Re: [PATCH v1 4/5] KVM: Introduce KVM_EXIT_COCO exit type

Michael Roth <michael.roth@xxxxxxx> · Fri, 28 Jun 2024 19:36:06 -0500

On Fri, Jun 28, 2024 at 01:08:19PM -0700, Sean Christopherson wrote:
> On Wed, Jun 26, 2024, Michael Roth wrote:
> > On Wed, Jun 26, 2024 at 07:22:43AM -0700, Sean Christopherson wrote:
> > > On Fri, Jun 21, 2024, Michael Roth wrote:
> > > > diff --git a/Documentation/virt/kvm/api.rst b/Documentation/virt/kvm/api.rst
> > > > index ecfa25b505e7..2eea9828d9aa 100644
> > > > --- a/Documentation/virt/kvm/api.rst
> > > > +++ b/Documentation/virt/kvm/api.rst
> > > > @@ -7122,6 +7122,97 @@ Please note that the kernel is allowed to use the kvm_run structure as the
> > > >  primary storage for certain register types.

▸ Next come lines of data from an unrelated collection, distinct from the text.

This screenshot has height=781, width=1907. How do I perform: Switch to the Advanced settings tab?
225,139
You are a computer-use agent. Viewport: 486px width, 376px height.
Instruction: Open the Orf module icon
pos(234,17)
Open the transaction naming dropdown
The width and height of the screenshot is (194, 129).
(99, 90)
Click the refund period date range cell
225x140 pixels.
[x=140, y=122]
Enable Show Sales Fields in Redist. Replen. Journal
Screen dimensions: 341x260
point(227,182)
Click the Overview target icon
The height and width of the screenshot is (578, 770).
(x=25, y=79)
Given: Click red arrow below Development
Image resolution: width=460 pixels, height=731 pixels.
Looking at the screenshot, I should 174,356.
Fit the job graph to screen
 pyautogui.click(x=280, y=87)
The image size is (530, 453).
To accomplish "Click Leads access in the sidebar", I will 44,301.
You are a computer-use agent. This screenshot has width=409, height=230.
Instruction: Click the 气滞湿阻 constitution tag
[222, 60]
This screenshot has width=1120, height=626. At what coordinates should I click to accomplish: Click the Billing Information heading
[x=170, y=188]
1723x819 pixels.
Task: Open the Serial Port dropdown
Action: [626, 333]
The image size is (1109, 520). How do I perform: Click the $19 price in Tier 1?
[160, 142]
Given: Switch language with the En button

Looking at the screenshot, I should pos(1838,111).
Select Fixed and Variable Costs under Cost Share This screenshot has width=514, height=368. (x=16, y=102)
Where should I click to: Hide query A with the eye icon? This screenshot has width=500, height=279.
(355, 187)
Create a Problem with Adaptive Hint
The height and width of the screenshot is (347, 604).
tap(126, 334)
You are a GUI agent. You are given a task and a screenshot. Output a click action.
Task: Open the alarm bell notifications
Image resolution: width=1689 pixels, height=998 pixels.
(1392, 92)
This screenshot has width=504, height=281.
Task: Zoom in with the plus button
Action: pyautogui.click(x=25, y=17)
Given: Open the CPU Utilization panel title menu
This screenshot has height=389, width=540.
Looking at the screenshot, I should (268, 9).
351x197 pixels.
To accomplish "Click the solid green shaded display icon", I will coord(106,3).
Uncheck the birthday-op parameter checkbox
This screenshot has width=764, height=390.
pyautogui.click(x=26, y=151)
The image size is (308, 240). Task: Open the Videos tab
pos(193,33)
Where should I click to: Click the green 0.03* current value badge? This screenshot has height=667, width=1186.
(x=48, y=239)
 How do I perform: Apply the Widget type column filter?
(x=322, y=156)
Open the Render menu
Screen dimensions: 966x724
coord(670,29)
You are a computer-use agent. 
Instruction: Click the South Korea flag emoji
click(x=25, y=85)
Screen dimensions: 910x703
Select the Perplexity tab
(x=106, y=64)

Therefore, the kernel may use the
> > > >  values in kvm_run even if the corresponding bit in kvm_dirty_regs is not set.
> > > >  
> > > > +::
> > > > +
> > > > +		/* KVM_EXIT_COCO */
> > > > +		struct kvm_exit_coco {
> > > > +		#define KVM_EXIT_COCO_REQ_CERTS			0
> > > > +		#define KVM_EXIT_COCO_MAX			1
> > > > +			__u8 nr;
> > > > +			__u8 pad0[7];
> > > > +			union {
> > > > +				struct {
> > > > +					__u64 gfn;
> > > > +					__u32 npages;
> > > > +		#define KVM_EXIT_COCO_REQ_CERTS_ERR_INVALID_LEN		1
> > > > +		#define KVM_EXIT_COCO_REQ_CERTS_ERR_GENERIC		(1 << 31)
> > > 
> > > Unless I'm mistaken, these error codes are defined by the GHCB, which means the
> > > values matter, i.e. aren't arbitrary KVM-defined values.
> > 
> > They do happen to coincide with the GHCB-defined values:
> > 
> >   /*
> >    * The GHCB spec only formally defines INVALID_LEN/BUSY VMM errors, but define
> >    * a GENERIC error code such that it won't ever conflict with GHCB-defined
> >    * errors if any get added in the future.
> >    */
> >   #define SNP_GUEST_VMM_ERR_INVALID_LEN   1
> >   #define SNP_GUEST_VMM_ERR_BUSY          2
> >   #define SNP_GUEST_VMM_ERR_GENERIC       BIT(31)
> > 
> > and not totally by accident. But the KVM_EXIT_COCO_REQ_CERTS_ERR_* are
> > defined/documented without any reliance on the GHCB spec and are purely
> > KVM-defined. I just didn't really see any reason to pick different
> > numerical values since it seems like purposely obfuscating things for
> 
> For SNP.  For other vendors, the numbers look bizarre, e.g. why bit 31?  And the
> fact that it appears to be a mask is even more odd.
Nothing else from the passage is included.